Data::EventStream

Perl extension for processing event streams

Download .zip Download .tar.gz View on GitHub

Time weighted moving average

Now we will assume that each event contain timestamp and value, and that stream of events defines step function that changes its value on each event. In this case average value will be equal to integral of this function on a given interval divided by the length of the interval.

Aggregator

In this case event contains both timestamp and value, so aggregator will require time_value_sub attribute that extracts both from the event.

package TWMA;
use strict;
use warnings;

sub new {
    my ($class, %params) = @_;
    die "time_value_sub parameter must be specified" unless $params{time_value_sub};
    $params{_sum} = 0;
    return bless \%params, $class;
}

_sum attribute will contain integral of our function over the sliding window. To calculate duration we will use _start_point and _end_point attributes which will contain timestamp and function value for start and end of the sliding window respectively. To calculate the average we will have to divide _sum by duration:

sub duration {
    my ($self) = @_;
    $self->{_start_point} ? $self->{_end_point}[0] - $self->{_start_point}[0] : 0;
}

sub average {
    my ($self) = @_;
    $self->duration ? $self->{_sum} / $self->duration : undef;
}

When event enters window we should update _last_point with time and value of the event, and when event leaves window we should update _end_point with sliding window start time and value of the leaving event:

sub enter {
    my ($self, $event, $win) = @_;
    my ($time, $value) = $self->{time_value_sub}->($event);
    $self->{_end_point} = [$time, $value];
    unless ($self->{_start_point}) {
        # this is the first event we've got
        $self->{_start_point} = [$time, $value];
    }
}

sub leave {
    my ($self, $event, $win) = @_;
    my ($time, $value) = $self->{time_value_sub}->($event);
    $self->{_start_point} = [$win->start_time, $value];
}

For reset we will set _sum to zero, but we will preserve the current value of our function in _start_point and _end_point attributes:

sub reset {
    my ($self, $win) = @_;
    $self->{_sum} = 0;
    $self->{_start_point} = [$win->start_time, $self->{_end_point}[1]];
    $self->{_end_point}[0] = $win->end_time;
}

window_update method is called when time has changed.

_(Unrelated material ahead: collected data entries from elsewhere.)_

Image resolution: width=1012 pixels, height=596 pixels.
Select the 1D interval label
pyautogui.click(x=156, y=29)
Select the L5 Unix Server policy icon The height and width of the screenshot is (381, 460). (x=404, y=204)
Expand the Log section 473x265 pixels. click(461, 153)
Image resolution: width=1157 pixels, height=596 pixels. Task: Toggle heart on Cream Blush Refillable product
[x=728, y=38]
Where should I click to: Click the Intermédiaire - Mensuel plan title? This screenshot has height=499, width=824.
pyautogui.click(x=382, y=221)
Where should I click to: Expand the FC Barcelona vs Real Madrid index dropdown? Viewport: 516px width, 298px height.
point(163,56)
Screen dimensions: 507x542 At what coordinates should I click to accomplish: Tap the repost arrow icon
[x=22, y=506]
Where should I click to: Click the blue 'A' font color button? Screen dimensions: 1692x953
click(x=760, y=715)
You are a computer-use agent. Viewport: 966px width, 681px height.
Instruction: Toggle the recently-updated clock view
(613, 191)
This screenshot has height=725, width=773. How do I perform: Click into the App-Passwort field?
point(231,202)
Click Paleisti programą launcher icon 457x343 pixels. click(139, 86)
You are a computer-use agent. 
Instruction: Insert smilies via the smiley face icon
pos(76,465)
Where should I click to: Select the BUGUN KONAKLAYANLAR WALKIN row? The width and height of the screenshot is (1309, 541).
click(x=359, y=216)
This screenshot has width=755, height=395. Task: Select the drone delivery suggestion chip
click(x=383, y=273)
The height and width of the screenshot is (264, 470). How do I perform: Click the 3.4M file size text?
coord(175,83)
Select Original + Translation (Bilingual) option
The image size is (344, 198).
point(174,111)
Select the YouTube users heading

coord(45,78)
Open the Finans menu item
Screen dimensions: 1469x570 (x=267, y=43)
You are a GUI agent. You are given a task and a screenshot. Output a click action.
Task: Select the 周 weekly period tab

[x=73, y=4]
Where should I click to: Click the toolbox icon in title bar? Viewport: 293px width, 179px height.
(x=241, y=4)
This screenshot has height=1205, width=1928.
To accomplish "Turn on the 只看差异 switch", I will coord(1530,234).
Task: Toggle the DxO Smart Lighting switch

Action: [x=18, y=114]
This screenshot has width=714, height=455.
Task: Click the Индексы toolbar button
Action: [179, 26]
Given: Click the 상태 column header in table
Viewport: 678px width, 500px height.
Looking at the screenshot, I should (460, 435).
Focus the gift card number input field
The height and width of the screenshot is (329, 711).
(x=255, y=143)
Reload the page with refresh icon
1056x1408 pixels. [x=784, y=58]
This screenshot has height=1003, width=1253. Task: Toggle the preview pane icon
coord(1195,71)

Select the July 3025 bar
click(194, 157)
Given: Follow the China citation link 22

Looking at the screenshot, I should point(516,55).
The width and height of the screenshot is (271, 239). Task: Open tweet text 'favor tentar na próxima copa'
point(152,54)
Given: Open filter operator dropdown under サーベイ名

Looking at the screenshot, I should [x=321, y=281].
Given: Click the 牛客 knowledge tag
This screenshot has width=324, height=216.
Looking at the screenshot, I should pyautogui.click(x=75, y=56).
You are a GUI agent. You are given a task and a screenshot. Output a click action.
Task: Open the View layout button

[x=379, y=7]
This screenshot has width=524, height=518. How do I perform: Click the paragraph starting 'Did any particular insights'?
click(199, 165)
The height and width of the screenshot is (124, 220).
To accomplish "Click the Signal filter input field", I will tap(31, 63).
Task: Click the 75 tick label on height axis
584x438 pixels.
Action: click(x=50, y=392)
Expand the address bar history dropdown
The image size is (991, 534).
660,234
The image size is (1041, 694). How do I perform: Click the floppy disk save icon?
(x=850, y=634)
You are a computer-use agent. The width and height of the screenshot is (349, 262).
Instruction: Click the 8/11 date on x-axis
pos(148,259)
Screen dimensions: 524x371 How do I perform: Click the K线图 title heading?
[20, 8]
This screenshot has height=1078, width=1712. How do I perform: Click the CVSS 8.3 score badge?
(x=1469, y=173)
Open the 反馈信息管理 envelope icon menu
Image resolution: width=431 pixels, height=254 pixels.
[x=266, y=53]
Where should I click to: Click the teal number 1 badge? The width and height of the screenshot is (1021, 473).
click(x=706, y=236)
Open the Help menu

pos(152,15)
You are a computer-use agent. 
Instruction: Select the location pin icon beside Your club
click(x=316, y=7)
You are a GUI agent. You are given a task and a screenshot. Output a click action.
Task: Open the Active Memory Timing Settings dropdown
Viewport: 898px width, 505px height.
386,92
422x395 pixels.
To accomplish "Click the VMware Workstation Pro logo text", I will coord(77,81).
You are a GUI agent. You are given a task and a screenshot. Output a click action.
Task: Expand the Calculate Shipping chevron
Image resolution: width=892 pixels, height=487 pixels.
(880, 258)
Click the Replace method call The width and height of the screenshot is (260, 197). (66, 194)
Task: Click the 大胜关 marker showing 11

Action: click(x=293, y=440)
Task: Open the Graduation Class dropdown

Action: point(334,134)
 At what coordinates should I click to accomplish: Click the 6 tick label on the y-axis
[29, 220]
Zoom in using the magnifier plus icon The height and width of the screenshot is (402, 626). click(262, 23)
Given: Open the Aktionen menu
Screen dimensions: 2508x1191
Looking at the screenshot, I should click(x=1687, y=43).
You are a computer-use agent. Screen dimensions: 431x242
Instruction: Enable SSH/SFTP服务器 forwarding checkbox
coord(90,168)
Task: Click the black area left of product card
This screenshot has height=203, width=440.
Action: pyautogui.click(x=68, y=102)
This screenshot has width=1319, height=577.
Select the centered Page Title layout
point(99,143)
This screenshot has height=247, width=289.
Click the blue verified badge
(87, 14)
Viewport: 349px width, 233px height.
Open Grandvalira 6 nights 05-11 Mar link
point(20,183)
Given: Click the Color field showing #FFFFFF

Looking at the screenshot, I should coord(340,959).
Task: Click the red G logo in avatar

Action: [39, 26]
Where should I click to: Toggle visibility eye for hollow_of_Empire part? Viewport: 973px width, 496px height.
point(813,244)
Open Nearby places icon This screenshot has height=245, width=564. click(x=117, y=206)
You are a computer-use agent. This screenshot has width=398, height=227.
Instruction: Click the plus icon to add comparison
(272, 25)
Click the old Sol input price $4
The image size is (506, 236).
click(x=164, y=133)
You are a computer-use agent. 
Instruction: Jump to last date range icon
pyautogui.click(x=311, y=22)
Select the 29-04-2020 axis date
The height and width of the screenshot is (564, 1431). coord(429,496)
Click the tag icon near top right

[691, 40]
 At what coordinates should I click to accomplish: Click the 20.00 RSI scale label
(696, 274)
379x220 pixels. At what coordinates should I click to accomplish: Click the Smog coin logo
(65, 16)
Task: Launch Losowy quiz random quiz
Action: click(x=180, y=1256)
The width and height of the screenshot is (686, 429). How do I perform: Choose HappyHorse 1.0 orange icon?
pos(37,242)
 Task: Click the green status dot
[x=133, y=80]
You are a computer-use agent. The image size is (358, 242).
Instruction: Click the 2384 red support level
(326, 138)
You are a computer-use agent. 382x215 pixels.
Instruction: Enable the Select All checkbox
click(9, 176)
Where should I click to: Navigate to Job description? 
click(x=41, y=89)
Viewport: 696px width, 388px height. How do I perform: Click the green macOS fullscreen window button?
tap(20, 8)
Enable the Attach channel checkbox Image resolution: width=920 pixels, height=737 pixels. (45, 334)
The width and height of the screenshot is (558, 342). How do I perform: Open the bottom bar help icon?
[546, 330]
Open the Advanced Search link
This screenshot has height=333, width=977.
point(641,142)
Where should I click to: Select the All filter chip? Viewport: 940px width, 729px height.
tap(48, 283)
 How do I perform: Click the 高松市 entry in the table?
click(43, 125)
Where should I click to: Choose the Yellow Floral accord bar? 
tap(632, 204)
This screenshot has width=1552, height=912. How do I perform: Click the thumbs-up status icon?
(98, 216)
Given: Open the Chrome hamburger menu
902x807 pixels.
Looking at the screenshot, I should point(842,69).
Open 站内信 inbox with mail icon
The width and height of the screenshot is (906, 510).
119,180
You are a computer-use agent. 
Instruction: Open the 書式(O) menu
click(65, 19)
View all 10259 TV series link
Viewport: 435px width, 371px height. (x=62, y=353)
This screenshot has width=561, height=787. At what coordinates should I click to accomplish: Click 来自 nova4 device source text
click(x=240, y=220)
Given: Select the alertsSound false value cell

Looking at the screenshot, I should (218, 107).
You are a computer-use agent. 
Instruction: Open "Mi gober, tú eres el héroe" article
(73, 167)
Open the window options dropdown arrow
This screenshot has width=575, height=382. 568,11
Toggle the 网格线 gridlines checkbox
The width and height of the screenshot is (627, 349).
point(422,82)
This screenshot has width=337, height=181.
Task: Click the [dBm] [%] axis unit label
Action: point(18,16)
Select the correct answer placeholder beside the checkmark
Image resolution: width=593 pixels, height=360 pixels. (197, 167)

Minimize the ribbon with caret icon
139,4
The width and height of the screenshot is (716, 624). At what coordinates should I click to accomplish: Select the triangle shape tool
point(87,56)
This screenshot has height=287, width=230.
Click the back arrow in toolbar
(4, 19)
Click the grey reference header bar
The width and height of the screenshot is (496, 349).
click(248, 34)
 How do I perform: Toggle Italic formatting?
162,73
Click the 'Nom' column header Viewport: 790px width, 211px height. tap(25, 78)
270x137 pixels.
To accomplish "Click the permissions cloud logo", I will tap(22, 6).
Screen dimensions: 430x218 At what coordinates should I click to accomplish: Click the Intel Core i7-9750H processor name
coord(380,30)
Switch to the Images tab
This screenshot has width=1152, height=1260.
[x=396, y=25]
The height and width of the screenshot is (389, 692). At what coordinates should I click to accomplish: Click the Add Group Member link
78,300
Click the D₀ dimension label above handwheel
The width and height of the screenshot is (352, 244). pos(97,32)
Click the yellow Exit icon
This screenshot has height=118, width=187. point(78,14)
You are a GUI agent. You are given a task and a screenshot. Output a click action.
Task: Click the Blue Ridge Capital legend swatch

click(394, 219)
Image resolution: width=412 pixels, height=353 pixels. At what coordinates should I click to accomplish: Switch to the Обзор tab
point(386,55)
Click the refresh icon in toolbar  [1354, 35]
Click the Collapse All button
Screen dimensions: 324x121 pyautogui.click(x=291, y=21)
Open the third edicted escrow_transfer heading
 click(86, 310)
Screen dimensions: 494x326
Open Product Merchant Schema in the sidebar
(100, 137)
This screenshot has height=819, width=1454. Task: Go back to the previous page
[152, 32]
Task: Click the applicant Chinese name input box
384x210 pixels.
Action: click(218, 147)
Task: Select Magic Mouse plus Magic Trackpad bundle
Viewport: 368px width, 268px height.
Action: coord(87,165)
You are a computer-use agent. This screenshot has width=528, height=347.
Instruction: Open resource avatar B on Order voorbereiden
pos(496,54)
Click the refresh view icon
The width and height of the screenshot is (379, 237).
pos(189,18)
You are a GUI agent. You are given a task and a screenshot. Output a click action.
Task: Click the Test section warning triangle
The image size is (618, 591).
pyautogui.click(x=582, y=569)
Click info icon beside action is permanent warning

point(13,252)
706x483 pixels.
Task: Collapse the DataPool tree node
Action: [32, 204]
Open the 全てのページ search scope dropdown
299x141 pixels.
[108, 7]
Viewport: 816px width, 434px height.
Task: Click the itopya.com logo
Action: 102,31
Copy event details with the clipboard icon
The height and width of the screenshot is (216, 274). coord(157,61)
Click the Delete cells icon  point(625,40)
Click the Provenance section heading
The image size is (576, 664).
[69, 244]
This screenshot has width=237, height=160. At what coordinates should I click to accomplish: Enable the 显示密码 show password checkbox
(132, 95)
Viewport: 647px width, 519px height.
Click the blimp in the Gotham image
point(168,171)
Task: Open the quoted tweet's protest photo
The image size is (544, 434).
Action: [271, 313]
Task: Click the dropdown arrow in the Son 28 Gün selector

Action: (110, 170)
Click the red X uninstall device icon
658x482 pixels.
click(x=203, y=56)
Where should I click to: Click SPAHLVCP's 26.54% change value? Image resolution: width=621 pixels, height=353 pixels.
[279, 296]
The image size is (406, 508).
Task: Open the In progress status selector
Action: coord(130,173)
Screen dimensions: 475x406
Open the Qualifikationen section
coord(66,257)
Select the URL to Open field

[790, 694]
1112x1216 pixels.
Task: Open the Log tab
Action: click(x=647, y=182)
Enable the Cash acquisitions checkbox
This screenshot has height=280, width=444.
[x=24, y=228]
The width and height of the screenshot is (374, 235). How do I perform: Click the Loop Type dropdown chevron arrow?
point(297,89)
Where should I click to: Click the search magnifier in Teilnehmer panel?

It should subtract from the _sum integral for the interval that left the window, and it should add to it integral for the interval that has been added to the window:

sub window_update {
    my ($self, $win) = @_;
    # return if we didn't receive a single event yet
    return unless $self->{_start_point};
    if ($win->start_time > $self->{_start_point}[0]) {
        $self->{_sum} -=
            ($win->start_time - $self->{_start_point}[0]) * $self->{_start_point}[1];
        $self->{_start_point}[0] = $win->start_time;
    }
    if ($win->end_time > $self->{_end_point}[0]) {
        $self->{_sum} +=
            ($win->end_time - $self->{_end_point}[0]) * $self->{_end_point}[1];
        $self->{_end_point}[0] = $win->end_time;
    }
}

Processing event stream

We will assume that events are hashes with time and price elements, and we will calculate moving average for the last 1 minute and minutely averages. By minutely averages here I mean that once minute is finished we will reset the aggregator.

my $now = time;
my $es = Data::EventStream->new(time_sub => sub { shift->{time} }, time => $now);
my $moving = TWMA->new(time_value_sub => sub { ($_[0]->{time}, $_[1]->{price}) });
$es->add_aggregator(
    $moving,
    duration => 60,
    on_enter => sub {
        my $val = shift->average;
        say "Last minute average: $val" if defined $val;
    },
);
my $minutely = TWMA->new(time_value_sub => sub { ($_[0]->{time}, $_[1]->{price}) });
$es->add_aggregator(
    $minutely,
    duration   => 60,
    batch      => 1,
    start_time => $now - ($now % 60),
    on_reset   => sub {
        my $val = shift->average;
        say "Reseting aggregator, last minute average: $val" if defined $val;
    }
);
while (my $event = wait_for_new_event()) {
    $es->add_event($event);
}

Here we defined on_enter and on_reset callbacks for aggregators. on_enter callback is called just after event has entered aggregator (after enter method has been called on aggregator), on_reset callback is called when aggregator’s window is full, just before calling reset method on aggregator. There is also on_leave callback that is called when event leaves aggregator, just before leave method is called.

First aggregator calculates moving average for the last 60 seconds, second aggregator calculates moving average since the start of the current minute, and is reset every minute, so it produces minutely averages.